The poo incident was such a shock to me as it was so out of the blue. It was one turd (sorry) that was very hard and dry and not mashed and near his feet.

OP posts:
Toodaloo1567 · 14/04/2025 07:46

Soonenough · 13/04/2025 21:38

I thought DOA limit was 7 years ? You say it was over 10 years ago when he was 83 . May not be an issue . Even if you had your home adapted to him I can't see how you could provide the care he needs on a FT basis . Don't feel bad if you have to make alternative arrangements for him. There are all sorts of scenarios , Care plans at home, respite , residential care etc..

The 7 year rule is for inheritance tax, not care home fees. DOA - local authorities can look back as far as they like, 20 years if needed.

linelgreen · 14/04/2025 08:36

The house will definitely be classed as DOA as if it is worth approx 300k as you stated then no solicitor would have advised signing it over for inheritance tax reasons as it is nowhere near the IHT limits. In fact most solicitors would advise against this as there would be nothing to stop your GF being made homeless in event either of his sons decided to sell the property or if their personal circumstances changed e.g divorce, bankruptcy forced them to sell. The correct way if IHT was an issue would have been a trust.

PermanentTemporary · 14/04/2025 12:07

Sorry to go back to the beginning but this does sound like cognitive change to me. If he was managing ok at home before and then suddenly cant, something has changed. There might be some good access to rehab and support if he has had a stroke, it's one of the better-funded areas of health care. I hope his GP can persuade him to have a medical review and at some point you might have to take him home and let a crisis develop.

ThisBreezySnake · 14/04/2025 16:12

Update!

Thanks everyone for your advice. Big changes today. GF has gone back to Dad's house voluntarily and has had a visit from the GP, ambulance service and care team.

GP is satisfied with his overall health, care team have made him get up and about and have given him a zimmer. They will be back tomorrow with extra aids and to provide personal care services.

I am unsure how Dad will cope long term but DH and I have said we will not have GF back here, if things were to deteriorate then we will assist Dad in getting the help he needs for GF. Care nurses seem to think he is too reliant on us and have told him he needs to do more for himself.

OP posts:
Ilikewinter · 14/04/2025 17:57

@ThisBreezySnake that's brilliant news OP, glad the services have all rallied round and things are getting sorted!.

Lovelysummerdays · 14/04/2025 21:00

I do think people need to be careful when considering the future.

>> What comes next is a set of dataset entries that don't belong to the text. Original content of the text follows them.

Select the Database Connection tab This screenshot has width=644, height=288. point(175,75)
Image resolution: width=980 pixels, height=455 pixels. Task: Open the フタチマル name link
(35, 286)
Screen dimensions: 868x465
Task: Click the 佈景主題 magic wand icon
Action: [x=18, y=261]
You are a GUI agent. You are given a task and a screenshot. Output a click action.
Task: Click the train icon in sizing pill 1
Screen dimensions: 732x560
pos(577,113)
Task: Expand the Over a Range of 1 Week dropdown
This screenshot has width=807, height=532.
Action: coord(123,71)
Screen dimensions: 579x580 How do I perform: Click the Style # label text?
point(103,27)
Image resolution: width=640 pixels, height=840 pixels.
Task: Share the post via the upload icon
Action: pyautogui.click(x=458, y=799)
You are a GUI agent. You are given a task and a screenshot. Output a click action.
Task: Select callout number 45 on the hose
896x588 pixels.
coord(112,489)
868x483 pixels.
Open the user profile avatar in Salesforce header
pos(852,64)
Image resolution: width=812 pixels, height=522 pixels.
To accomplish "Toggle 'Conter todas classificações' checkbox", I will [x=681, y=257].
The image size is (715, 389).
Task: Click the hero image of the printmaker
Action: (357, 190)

I know someone whose partner owned their house and left it to charity 20 years ago with her agreement. She can live in it but now has significant care needs, the place is in a state of disrepair she lives in the sitting room, sleeps in a reclining arm chair and has a commode in there. Carers come by for 15 minutes four times a day. Honestly she is lonely and sad and would benefit from some sort of care home. Has no money though so has no choices. Having assets means you have the ability to choose for yourself.

ThisBreezySnake · 15/04/2025 09:47

Lovelysummerdays · 14/04/2025 21:00

I do think people need to be careful when considering the future. I know someone whose partner owned their house and left it to charity 20 years ago with her agreement. She can live in it but now has significant care needs, the place is in a state of disrepair she lives in the sitting room, sleeps in a reclining arm chair and has a commode in there. Carers come by for 15 minutes four times a day. Honestly she is lonely and sad and would benefit from some sort of care home. Has no money though so has no choices. Having assets means you have the ability to choose for yourself.

That's so sad, all of this has really made me think of the future much sooner than I otherwise would have. It's definitely a lesson for me on how not to do things and I hope if I am lucky enough to reach GF age that I will have better plans in place!